The Federal Reserve said Wednesday that it would hold interest rates near zero percent and continue to pump trillions of dollars of stimulus into the economy as the U.S. struggles through the steepest economic downturn since the Great Depression.

The central bank’s Federal Open Market Committee (FOMC), which controls the Fed’s monetary policy tools, announced it would hold its baseline interest rate range at zero to 0.25 percent following its two-day meeting, typically held in Washington, D.C.

The Fed will also continue to purchase hundreds of billions of dollars in Treasury and mortgage bonds to keep financial markets stable and money flowing through an economy wracked by the coronavirus pandemic.

“The coronavirus outbreak is causing tremendous human and economic hardship across the United States and around the world,” the FOMC said in a Wednesday statement. 

“The Committee expects to maintain this target range until it is confident that the economy has weathered recent events and is on track to achieve its maximum employment and price stability goals.”

More than 26 million Americans have filed for unemployment benefits since mid-March, according to the Labor Department, when thousands of businesses shuttered to help slow the spread of COVID-19. 

The U.S. economy shrunk at an annualized rate of 4.8 percent in the first quarter of 2020, according to Commerce Department data released Wednesday, and may contract by as much as 30 to 40 percent between April and June.

“The depths and the duration of the economic downturn are extraordinarily uncertain and will depend in large part on how quickly the virus is brought under control,” Fed Chair Jerome Powell said in a Wednesday press conference following the announcement.
 
“The severity of the downturn will also depend on the policy actions taken at all levels of government to cushion the blow and to support the recovery when the public health crisis passes.”
 
To soften the economic blow of the pandemic, the Fed has waged an unprecedented intervention into the U.S. economy through a mix of emergency lending facilities once deployed during the 2007-09 recession and new taboo-breaching programs to aid businesses and local governments.

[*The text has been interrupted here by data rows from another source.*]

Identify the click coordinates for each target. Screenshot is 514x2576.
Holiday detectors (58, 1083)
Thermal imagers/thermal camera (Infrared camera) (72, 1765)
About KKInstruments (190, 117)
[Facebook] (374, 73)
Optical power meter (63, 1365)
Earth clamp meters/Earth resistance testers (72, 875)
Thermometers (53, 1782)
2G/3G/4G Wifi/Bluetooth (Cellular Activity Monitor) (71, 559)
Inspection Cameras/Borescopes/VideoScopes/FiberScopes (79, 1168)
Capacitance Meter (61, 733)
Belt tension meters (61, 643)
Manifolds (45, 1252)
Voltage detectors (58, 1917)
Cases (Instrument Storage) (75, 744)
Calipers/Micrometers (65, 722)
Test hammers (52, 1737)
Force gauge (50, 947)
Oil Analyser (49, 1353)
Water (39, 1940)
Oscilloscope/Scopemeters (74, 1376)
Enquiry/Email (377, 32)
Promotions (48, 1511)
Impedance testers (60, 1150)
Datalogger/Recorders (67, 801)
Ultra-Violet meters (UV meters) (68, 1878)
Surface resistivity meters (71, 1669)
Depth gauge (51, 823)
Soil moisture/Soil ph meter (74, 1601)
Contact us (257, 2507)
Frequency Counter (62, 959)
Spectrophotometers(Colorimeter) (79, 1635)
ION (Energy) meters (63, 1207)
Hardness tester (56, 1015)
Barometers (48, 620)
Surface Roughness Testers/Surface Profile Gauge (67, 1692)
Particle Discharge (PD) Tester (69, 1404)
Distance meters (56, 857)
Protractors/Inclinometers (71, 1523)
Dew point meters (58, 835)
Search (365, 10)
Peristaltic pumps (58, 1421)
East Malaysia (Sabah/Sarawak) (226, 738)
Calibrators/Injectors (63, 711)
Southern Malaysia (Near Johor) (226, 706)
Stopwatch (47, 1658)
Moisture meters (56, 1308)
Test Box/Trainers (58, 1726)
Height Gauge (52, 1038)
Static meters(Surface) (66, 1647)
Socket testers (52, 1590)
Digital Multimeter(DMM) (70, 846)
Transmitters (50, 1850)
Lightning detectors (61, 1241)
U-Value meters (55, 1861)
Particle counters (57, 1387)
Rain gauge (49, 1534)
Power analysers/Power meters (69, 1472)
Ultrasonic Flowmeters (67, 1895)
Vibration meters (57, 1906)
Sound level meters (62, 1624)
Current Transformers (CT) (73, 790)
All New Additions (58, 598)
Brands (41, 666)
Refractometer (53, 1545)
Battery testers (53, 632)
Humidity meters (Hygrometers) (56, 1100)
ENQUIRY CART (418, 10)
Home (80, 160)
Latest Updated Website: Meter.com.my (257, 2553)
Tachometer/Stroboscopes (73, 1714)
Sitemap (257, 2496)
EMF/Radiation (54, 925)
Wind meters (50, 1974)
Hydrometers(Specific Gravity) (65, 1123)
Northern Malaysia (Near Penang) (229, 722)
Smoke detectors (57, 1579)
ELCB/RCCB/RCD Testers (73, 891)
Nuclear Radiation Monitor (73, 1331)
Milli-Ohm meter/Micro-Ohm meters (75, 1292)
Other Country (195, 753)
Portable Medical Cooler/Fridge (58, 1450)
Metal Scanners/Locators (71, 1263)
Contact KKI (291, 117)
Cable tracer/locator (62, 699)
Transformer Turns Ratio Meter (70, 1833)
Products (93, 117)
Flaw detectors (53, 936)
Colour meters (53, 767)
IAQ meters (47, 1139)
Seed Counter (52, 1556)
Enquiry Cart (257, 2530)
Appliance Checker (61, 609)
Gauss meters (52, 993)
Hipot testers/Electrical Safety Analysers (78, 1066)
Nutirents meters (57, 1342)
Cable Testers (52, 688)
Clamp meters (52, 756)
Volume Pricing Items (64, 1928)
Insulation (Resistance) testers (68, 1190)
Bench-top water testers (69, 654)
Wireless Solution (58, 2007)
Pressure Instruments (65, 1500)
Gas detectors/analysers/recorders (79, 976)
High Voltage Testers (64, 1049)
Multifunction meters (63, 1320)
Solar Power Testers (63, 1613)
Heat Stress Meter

The Fed slashed rates to zero percent after an emergency FOMC meeting on March 15, forgoing the scheduled summit on March 18-19 as financial markets crashed. 

The $2.2 trillion coronavirus relief bill signed by President Trump in March allocated $454 billion in credit protection for roughly $4 trillion in Fed emergency loans and credit to financial firms, businesses and municipalities. The Fed announced in April it would use that funding, along with other sources, to extend up to $2.3 trillion in additional relief through nearly a dozen lending and credit facilities rolled out over the spring. 

Updated at 2:49 p.m.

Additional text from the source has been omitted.